Report how many lines of the entries below contain the word "button", and nothing more.

Start of Entries provided

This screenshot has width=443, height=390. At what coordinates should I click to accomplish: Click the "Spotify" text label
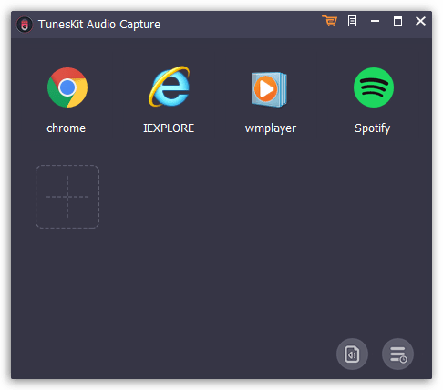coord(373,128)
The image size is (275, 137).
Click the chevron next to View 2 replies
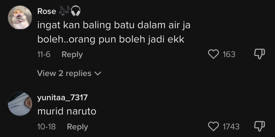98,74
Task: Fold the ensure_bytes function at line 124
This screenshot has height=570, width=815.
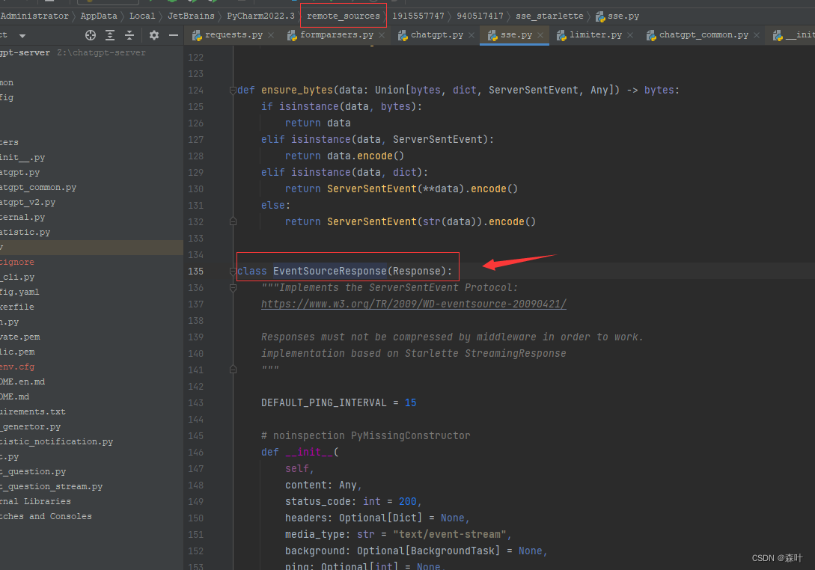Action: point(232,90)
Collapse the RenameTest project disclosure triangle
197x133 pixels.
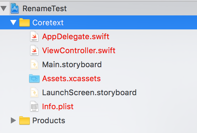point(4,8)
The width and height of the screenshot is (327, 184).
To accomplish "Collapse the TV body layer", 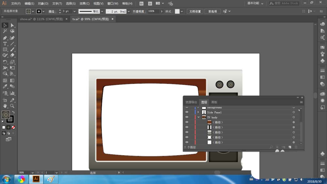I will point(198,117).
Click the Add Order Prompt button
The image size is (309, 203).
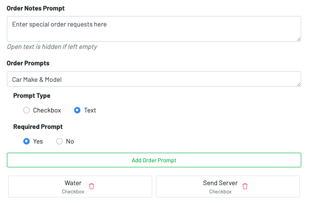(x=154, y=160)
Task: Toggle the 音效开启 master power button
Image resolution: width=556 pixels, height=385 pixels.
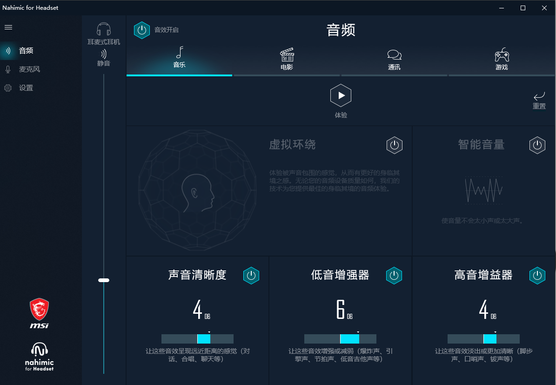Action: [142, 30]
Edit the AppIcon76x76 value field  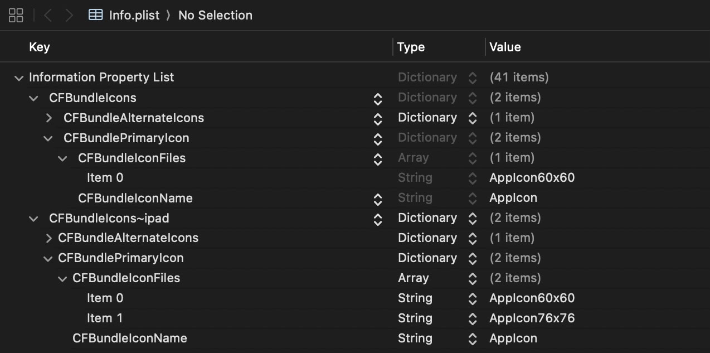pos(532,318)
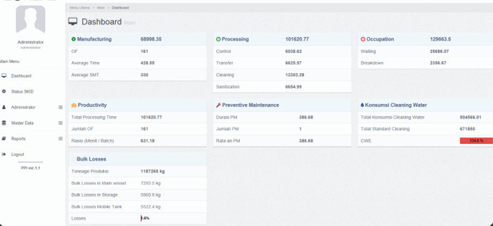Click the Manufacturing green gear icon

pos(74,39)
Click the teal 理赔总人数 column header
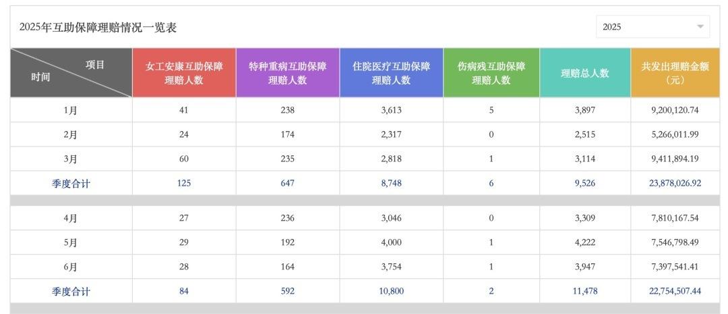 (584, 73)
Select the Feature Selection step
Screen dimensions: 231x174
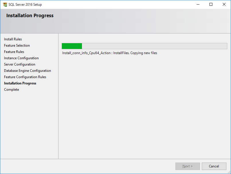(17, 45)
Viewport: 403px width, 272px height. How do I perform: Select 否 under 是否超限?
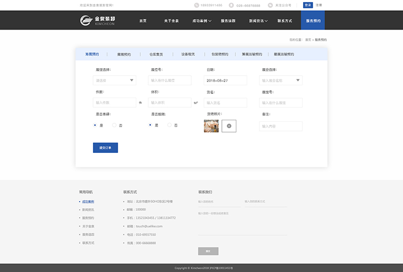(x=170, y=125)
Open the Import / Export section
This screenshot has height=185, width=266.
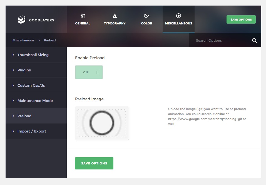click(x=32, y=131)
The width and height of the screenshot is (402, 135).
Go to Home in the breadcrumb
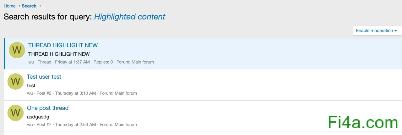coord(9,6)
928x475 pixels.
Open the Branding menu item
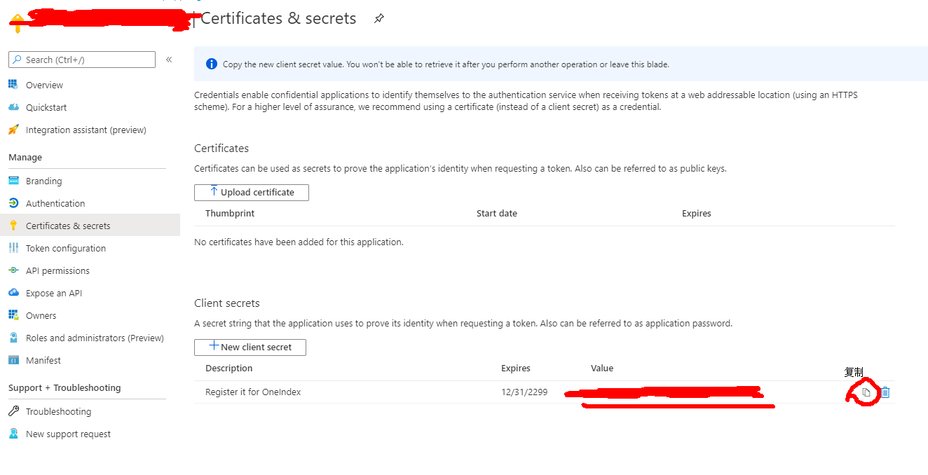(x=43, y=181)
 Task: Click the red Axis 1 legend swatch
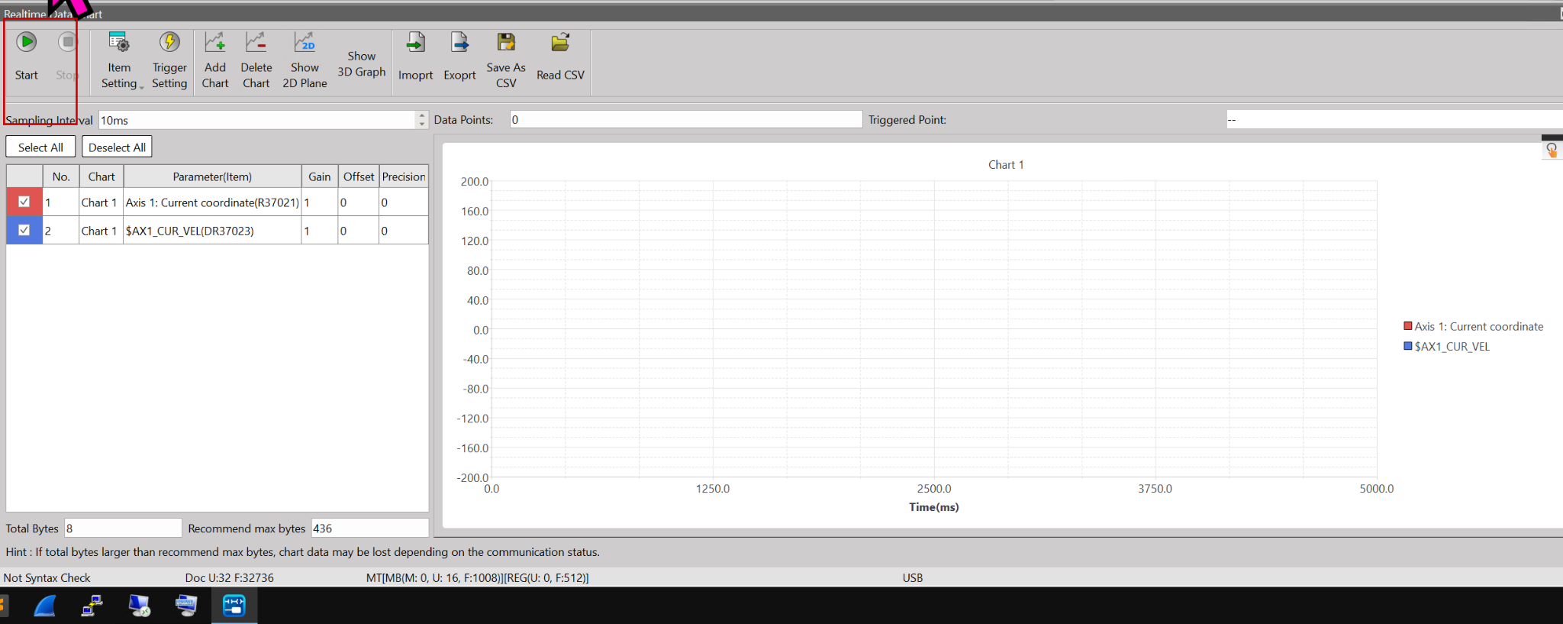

End of Entries provided

**Result of the exercise:**
2